_Données d'entrée_

↓

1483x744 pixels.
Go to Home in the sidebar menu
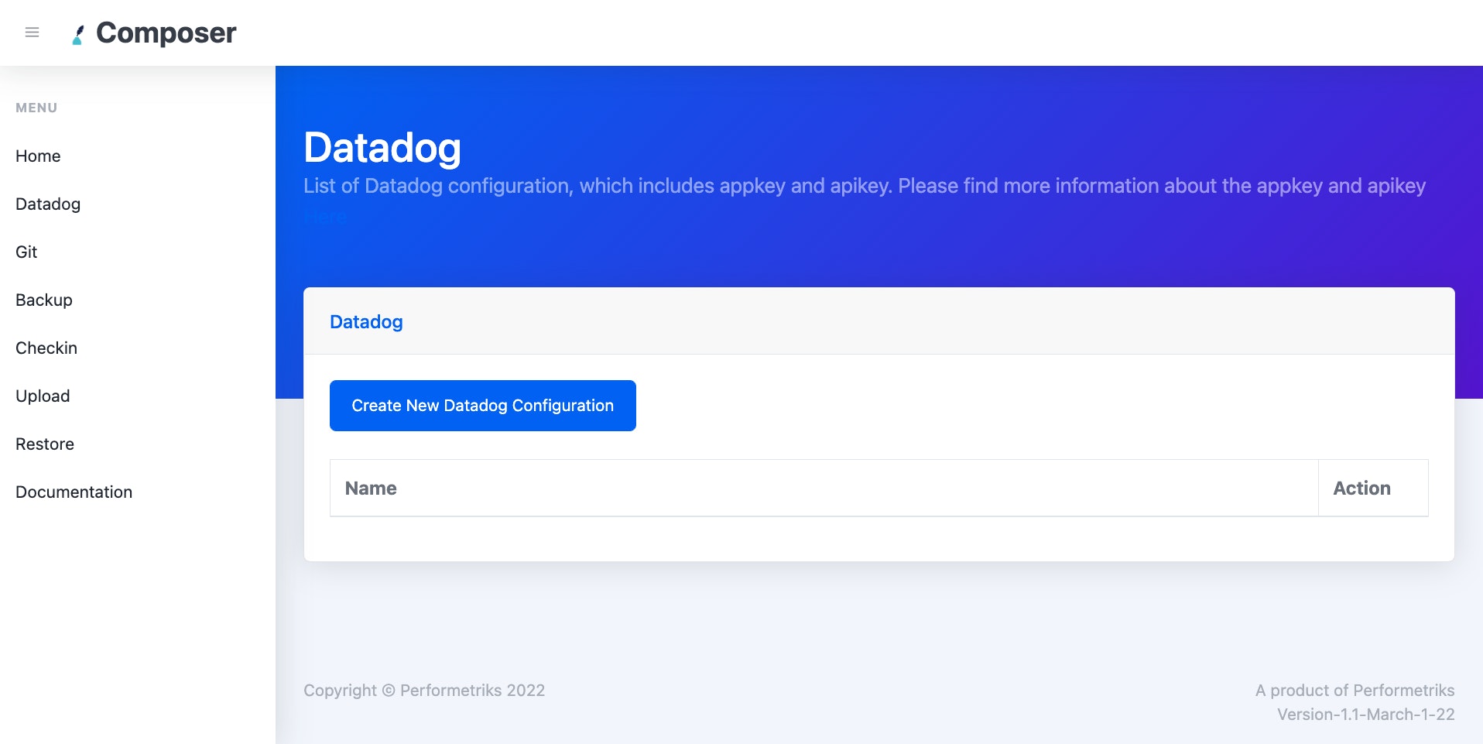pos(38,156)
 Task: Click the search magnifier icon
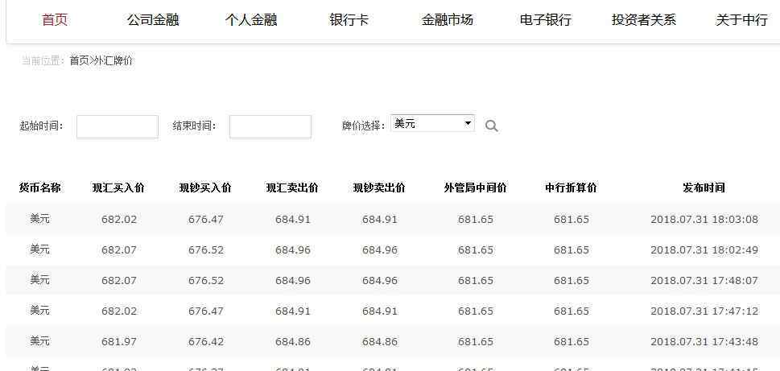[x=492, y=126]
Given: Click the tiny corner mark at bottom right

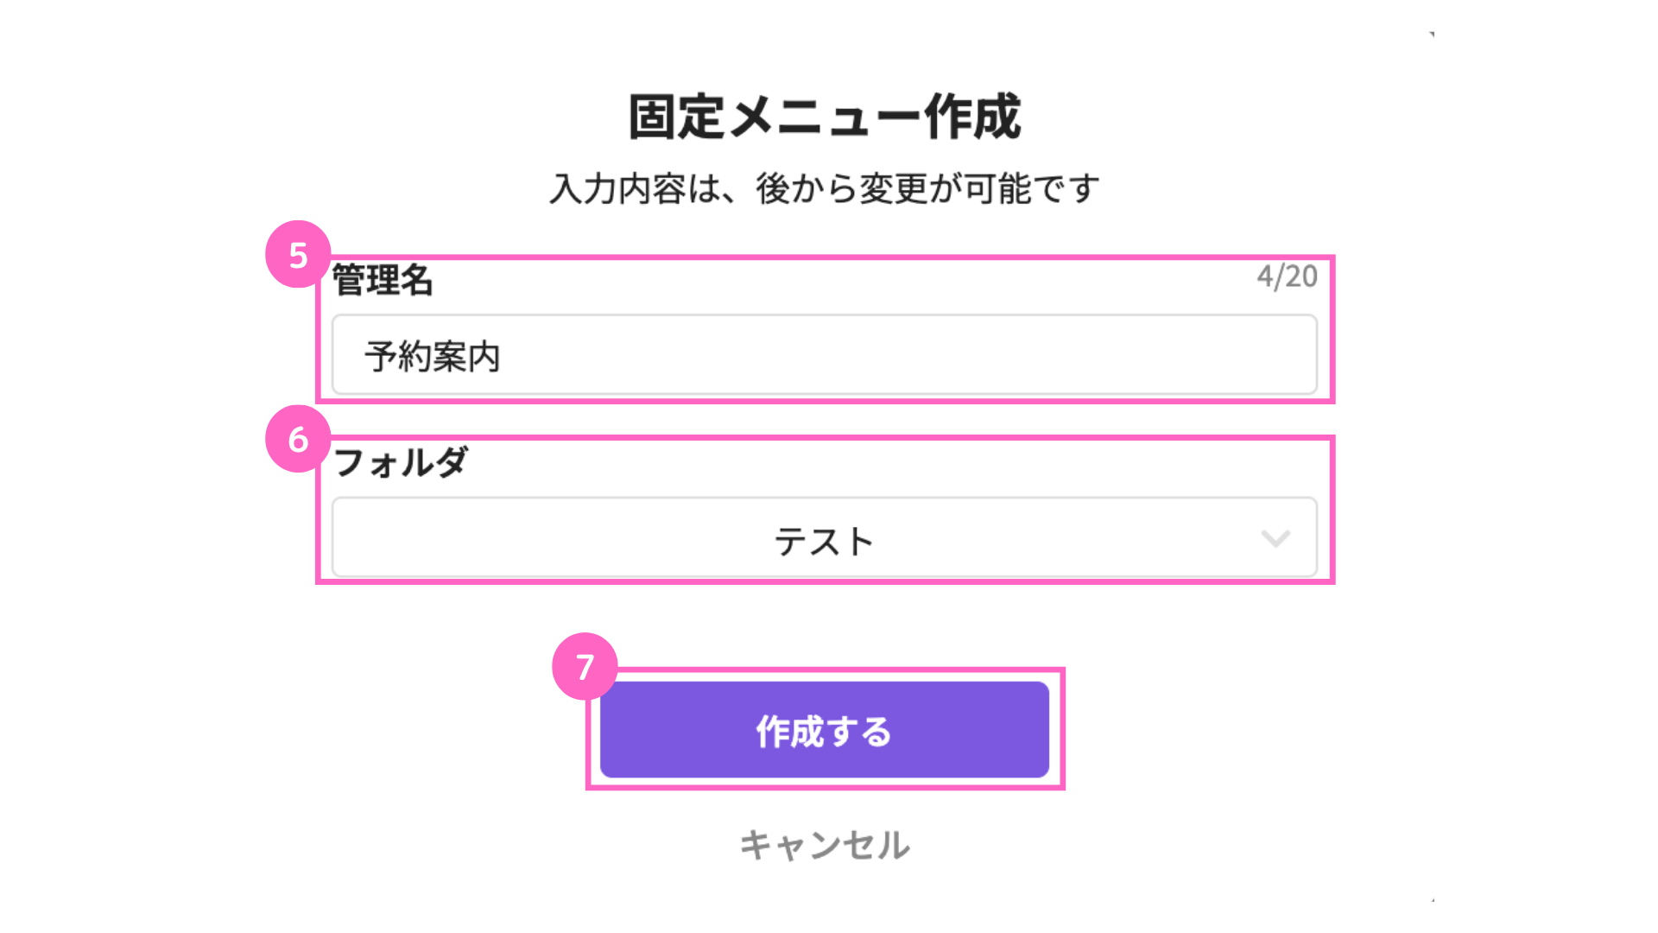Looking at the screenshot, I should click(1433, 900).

↑
↓

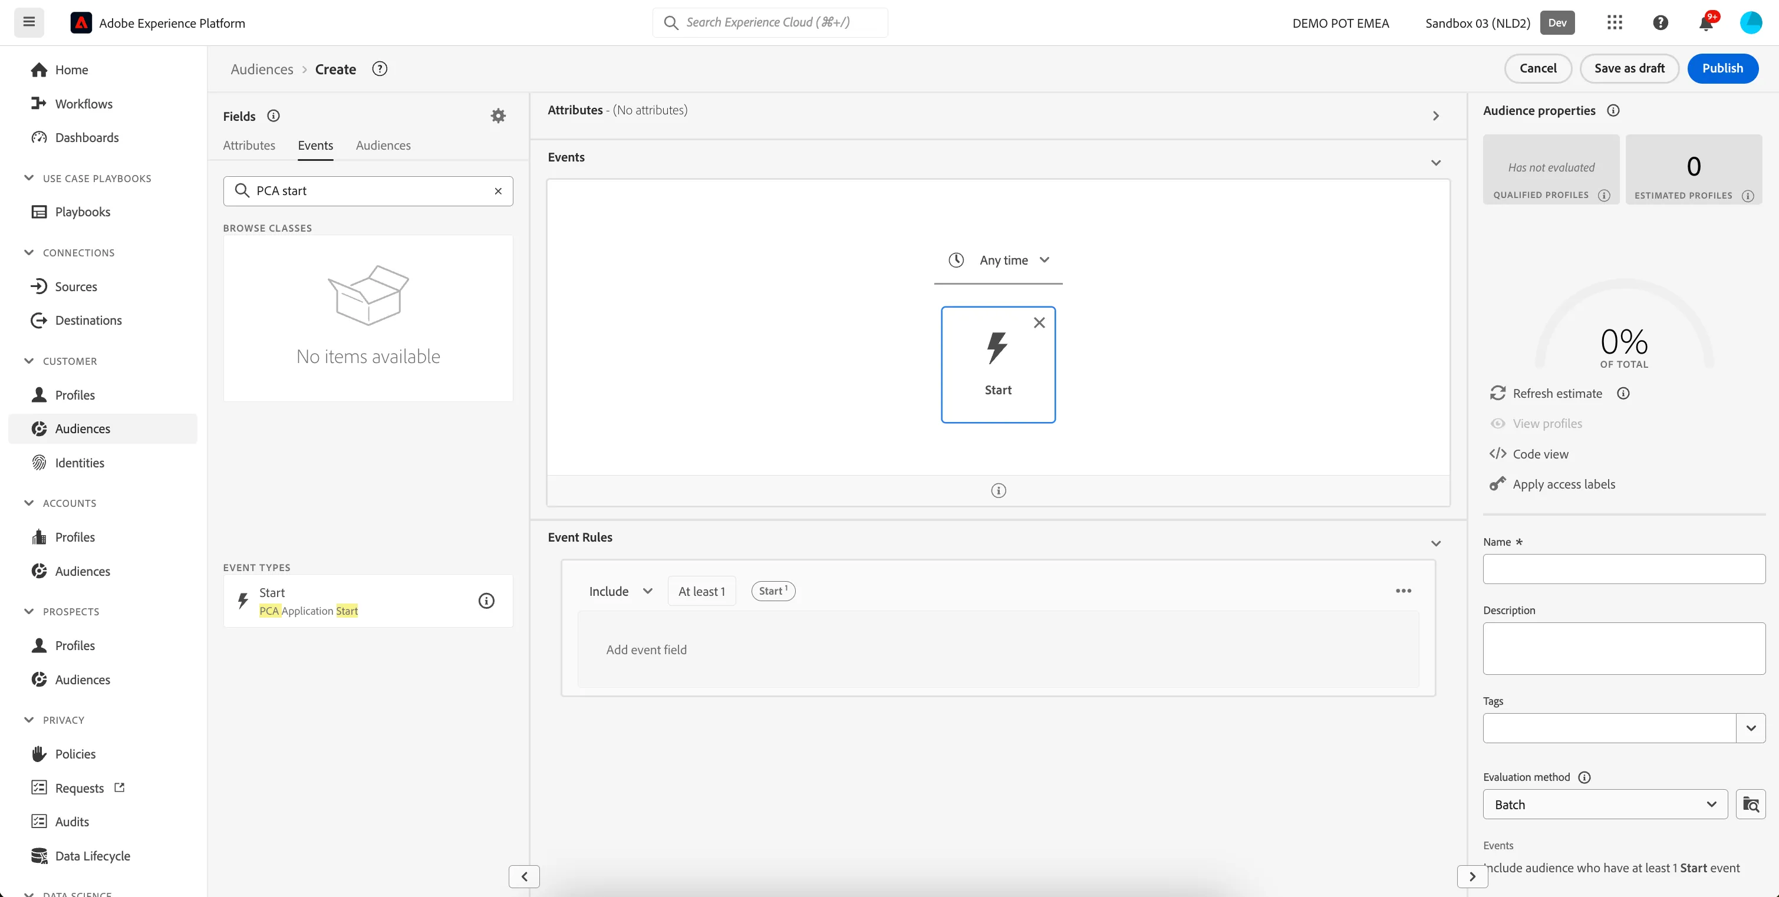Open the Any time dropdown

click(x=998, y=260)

↑

_Consignes et exigences_
Reprenez les lignes, de celle qui contient « 1483x744 pixels. » jusqu'à celle qui contient « Looking at the » incluse, en substituant « navigation » à « sidebar » sans rien modifier d'autre. Omettez les images dans la réponse.

_Réponse rédigée_
1483x744 pixels.
Go to Home in the navigation menu
pos(38,156)
 Task: Click the search magnifier icon
[x=492, y=126]
Given: Click the tiny corner mark at bottom right

Looking at the screenshot, I should click(1433, 900).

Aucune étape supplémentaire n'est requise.